Mining profitability declined year after year,despite rising Bitcoin prices, due to growing complexity and competition. In 2018, the average income per petaheesh / sec. mining equipment amounted to $ 16,800 / month. By the end of 2019, this figure dropped to $ 5,000 / month, despite an almost twofold increase in the price of bitcoin.
Business logic suggests that if profitabilityproduction is falling, the only way to make a profit is to cut costs. The cost of electricity here is a key factor that can seriously affect the profitability of your company. The uniqueness of bitcoin mining lies in the fact that the algorithm does not care about the price of BTC. It contains the number of coins received by miners in the form of a reward for each block mined. If you have low operating costs, then your business model is more flexible, which allows you to continue mining for a longer time, as well as claim the market share freed by less effective competitors.

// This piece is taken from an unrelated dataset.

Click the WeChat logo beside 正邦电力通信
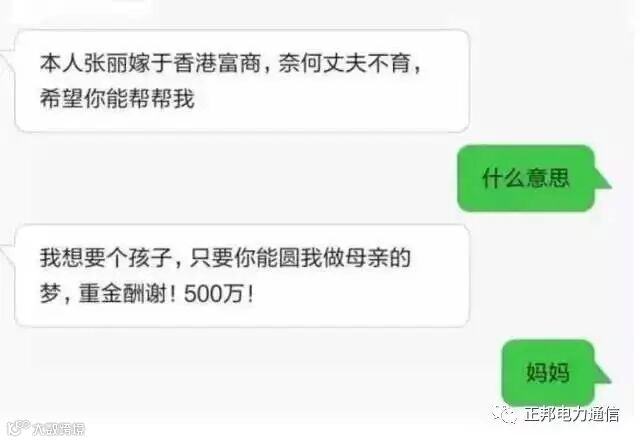 (x=505, y=415)
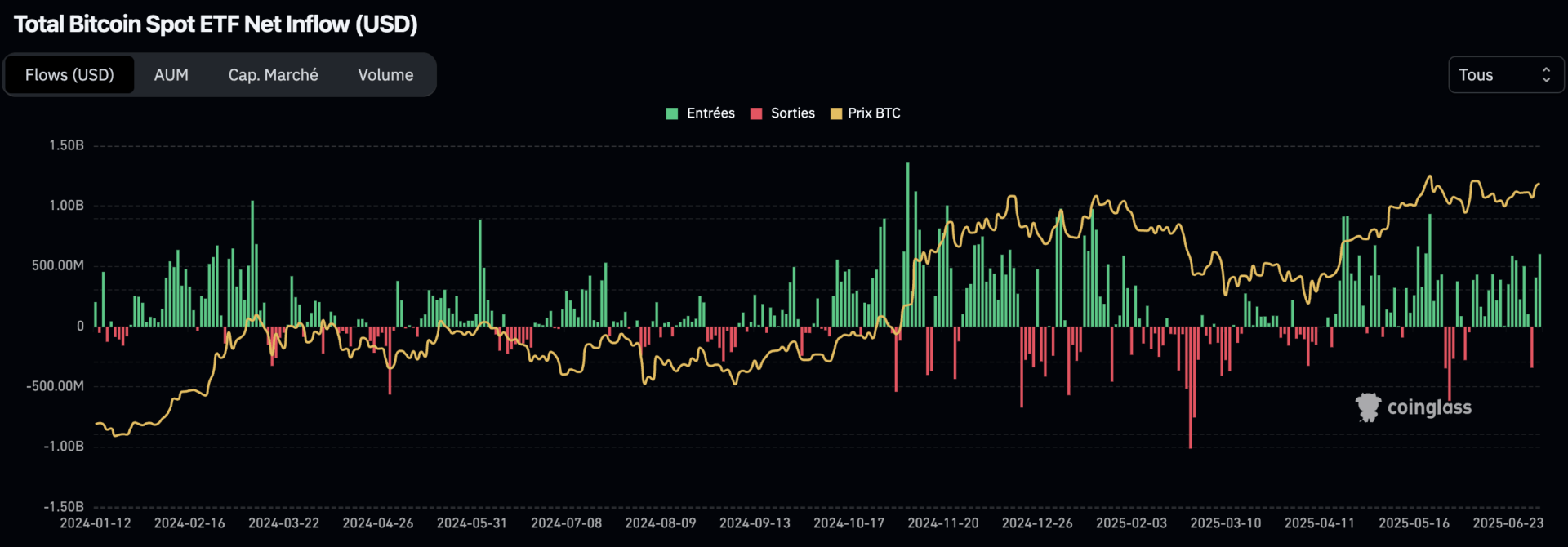Viewport: 1568px width, 547px height.
Task: Toggle the Prix BTC line legend label
Action: pos(874,113)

The table below compares two-year operating expenses for various mining equipment with different efficiency.
A biennium is a common targetreference point for the equipment life cycle and calculation of the expected return on investment in it. However, equipment can operate - with less profitability - and for a significantly longer time.
When using machines with an industry average60 J / Thes in an area with an electricity cost of about 3 cents / kWh, your operating costs will be approximately $ 32 / Thes.
If you buy more efficient equipment(say, from 40 J / Thes) and if you locate it in an area with an average industry cost of electricity of about 6 cents / kWh, then your operating expenses will increase by about 30 percent, to $ 42 / Thes.
Most impressive if you purchase alreadyalmost obsolete cars with 100 J / Tesh, but the electricity in the place of their operation will cost 2 cents / kWh, then your operating expenses in the next two years will be only about $ 35 / Thesh. Economically, this is more profitable than using much faster cars.
From these examples, it is clear that the cost of electricity has become a key factor for the mining economy.
Success in the new Bitcoin mining ecosystem
In a nutshell, new entrantsBitcoin mining does not need to worry about using only the latest generation of machines. As we mentioned above, the evolution of technology has slowed, and this means that the equipment will have a longer service life (as significant equipment updates will occur at longer intervals).
In the long run, we expectthe energy efficiency of new miners will increase slowly, with an interval between the release of new generations of equipment of 2.5 years or more. Moreover, we are already seeing less energy-efficient updates. For new entrants, this implies a wider range of viable equipment choices. In 2016, buying the miners of the previous generation seemed unthinkable; now they often offer an attractive alternative to more expensive and most “advanced” equipment.
Miners also need to pay more attention.macroeconomic and regulatory factors. Investing in mining-unfriendly jurisdictions can be unprofitable, regardless of the technological level, if local authorities are hostile to cryptocurrency mining in the long term.
In summary, the smart mining strategy is no longerinvolves chasing after each new release of equipment. Instead, potential bitcoin miners should think first of all about the cost of electricity in the long term in mining-friendly jurisdictions, thus adapting to a new reality in which mining is a longer-term investment.